Big data: There's signal in that noise

When the data you capture and crunch is large and disorderly, interesting bits may come along for the ride. Don't squeeze the life out of it -- explore it

Fearmongers warn that capturing data means capturing noise and well-tended gardens are the only way to manage data. Well, guess what? Sometimes noise is the point.

Read any article by any not-very-technical journalist parroting those who sell fear -- or any comment on one of my posts from a scared cube dweller who was hoping to ride PL/SQL to retirement -- and you'll hear dire warnings that capturing all this data before you can interpret it will spell doom and disaster. Caution! Much of the data is noise! Noise is bad and you risk terrible error!

[ Download InfoWorld's Big Data Analytics Deep Dive for a comprehensive, practical overview of this hot topic. | Keep up with the latest developer news with InfoWorld's Developer World newsletter. ]

With any new approach you take risks. What if the noise turns out to be more valuable than the data you're trying to capture?

That's exactly what happened recently with Jawbone's Up, a popular activity-tracking wristband. Last year, Jawbone hired a vice president of data, Monica Rogati, to start mining the gobs of data accumulated so far. After the earthquake in Napa last weekend, Jawbone published a graph showing a large percentage of Up wearers awaking, with their wake time and the percentage of those awoken directly related to their proximity to the quake. Those in San Francisco, for example, woke up slightly later and in fewer numbers than those in Napa.

Not long ago the Wall Street Journal noted that Twitter found quakes faster than seismometers -- so imagine how quickly Up might work in detecting disasters compared to Twitter. There are obviously limitations and problems. (Heck, I still wish Jawbone could tell me how much more reliable the Up24 is compared to the Up Gen 2, but it refuses to say.) But imagine the potential!

Consider wildlife tracking. For years people have been radio tagging catch-and-release animals. Wouldn't they run from the epicenter? Perhaps that noise is exactly what we need.

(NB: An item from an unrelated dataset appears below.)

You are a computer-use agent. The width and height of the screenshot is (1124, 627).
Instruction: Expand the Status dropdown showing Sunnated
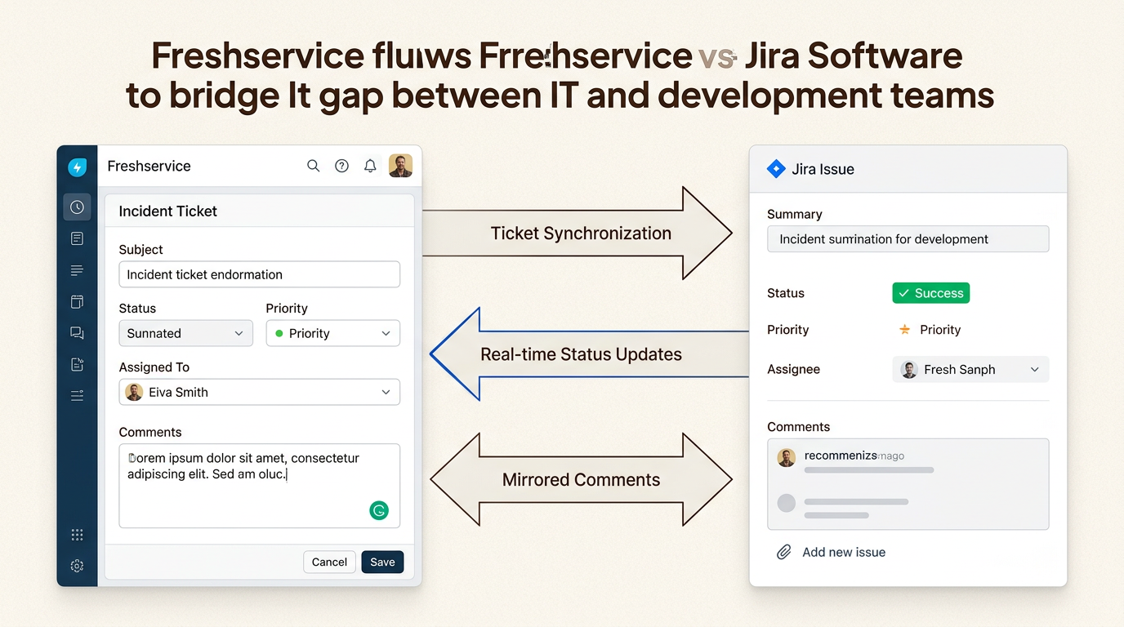click(x=185, y=333)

I realize they might not be tagged in sufficient numbers or have sufficient range to make that feasible, but it's a thought.

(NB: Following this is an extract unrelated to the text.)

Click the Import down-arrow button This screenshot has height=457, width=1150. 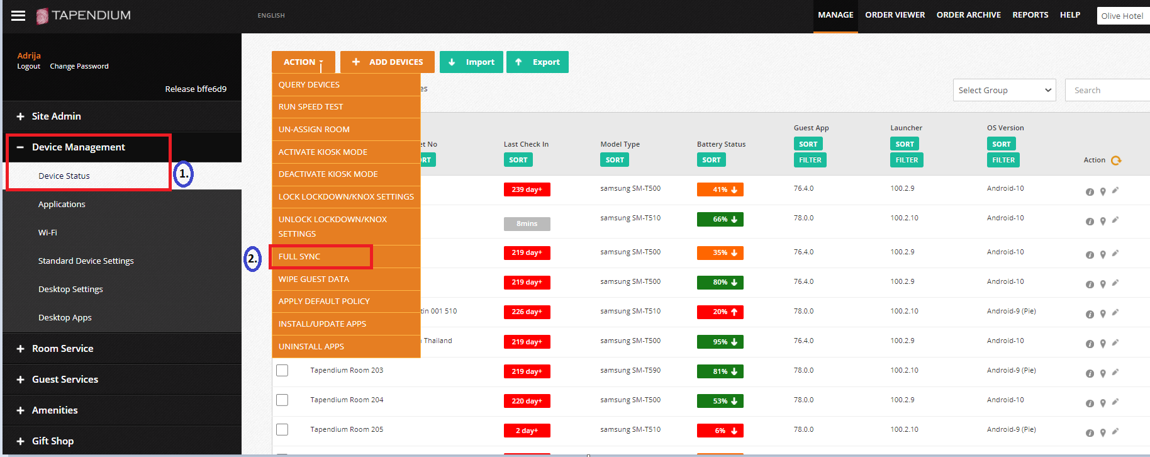pyautogui.click(x=471, y=62)
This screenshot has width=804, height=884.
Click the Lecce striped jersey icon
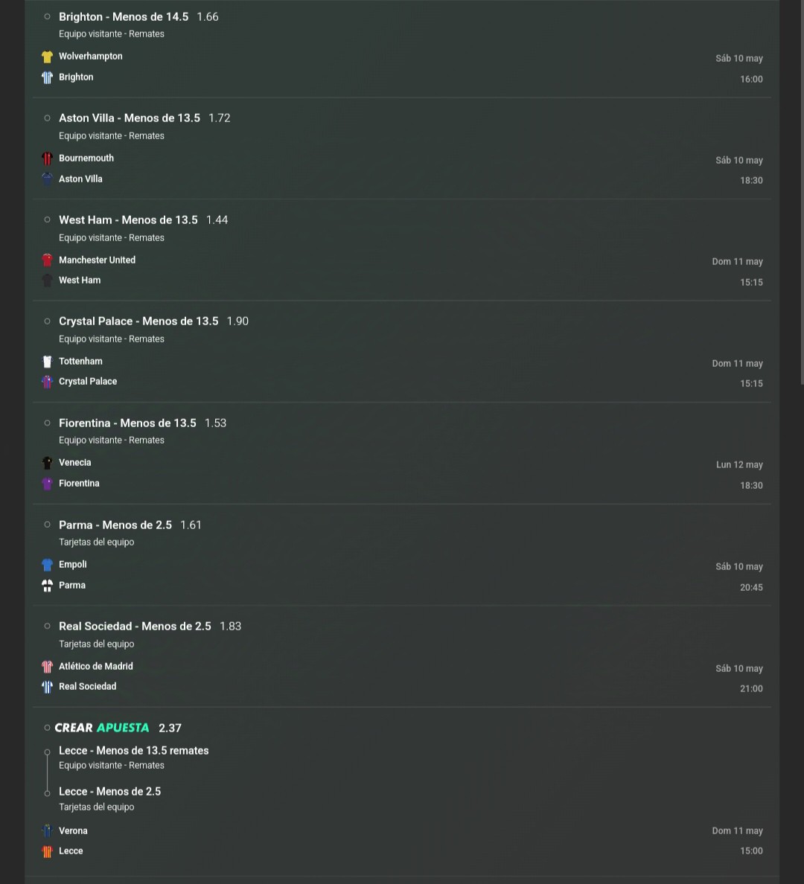tap(48, 851)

We've seen other instances of noise being more interesting than the data. Recently, while watching for plate movement, GPS recordings indicated that the West Coast is rising. Why? Because all those people moved into the desert and planted palm trees and started drinking more water than could be piped in. Meanwhile, everyone was putting more carbon in the skies, which warmed the air and depleted the water further (not a shocker that there's a drought). The GPS readings indicate how water weighs down the land -- and the degree to which land rises when the water leaves. Now we have a new measure of true water depletion across the land.

Pure science revels in these side-effect numbers -- and curious scientists or people paid to rationalize the data figure out why. This "noise" ... what does it mean? Is it significant?

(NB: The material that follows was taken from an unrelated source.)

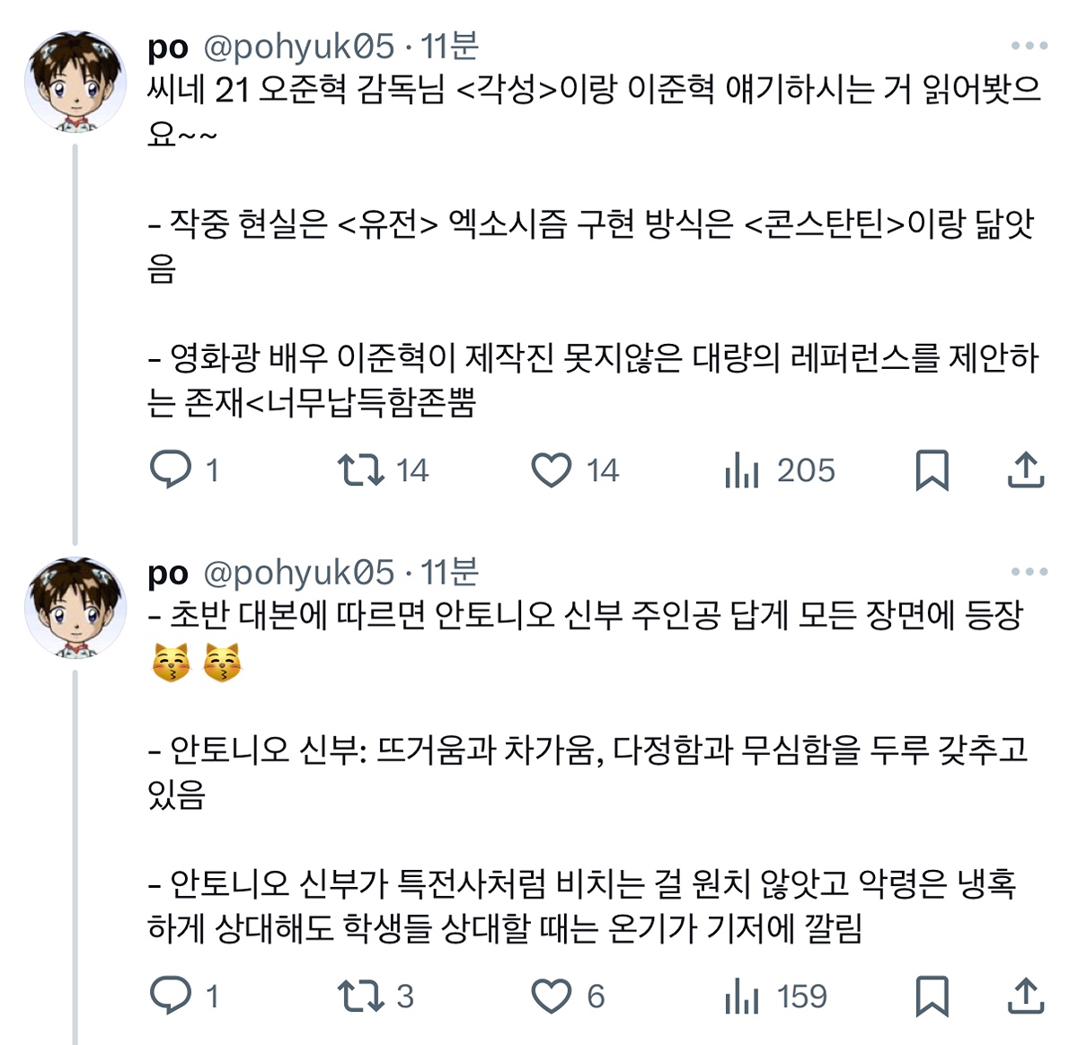Open the first tweet's 11분 timestamp
Screen dimensions: 1078x1045
(450, 47)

Now imagine the data you're capturing data for your business. What useful noise might it contain? Therein lie key opportunities for business development, loss prevention, cost reduction, and especially supply chain planning. These opportunities span business units, demand data liberalization, and require pooling data beyond what we can plan for.

They also require people dedicated to mining the data, except that conventional data miners tend to put on blinders and do what they're told. You need domain experts to get involved and look for stuff you don't realize is important yet. This requires people to be curious, ask questions, and seek serendipity. Sure, you might find pirates fight global warming and note that correlation is not always causality, but you might also find that animals run from the epicenter faster than your fancy devices detect an earthquake.

You may also find out that your customers or coworkers are unconsciously communicating something to you. To some degree, this is a game of Data Katamari: You need to gather enough mass to create a star. There are whispers of wisdom in that noise. It's our job to listen hard and discover them.

This article, "Big data: There's signal in that noise," was originally published at InfoWorld.com. Keep up on the latest news in application development and read more of Andrew Oliver's Strategic Developer blog at InfoWorld.com. For the latest business technology news, follow InfoWorld.com on Twitter.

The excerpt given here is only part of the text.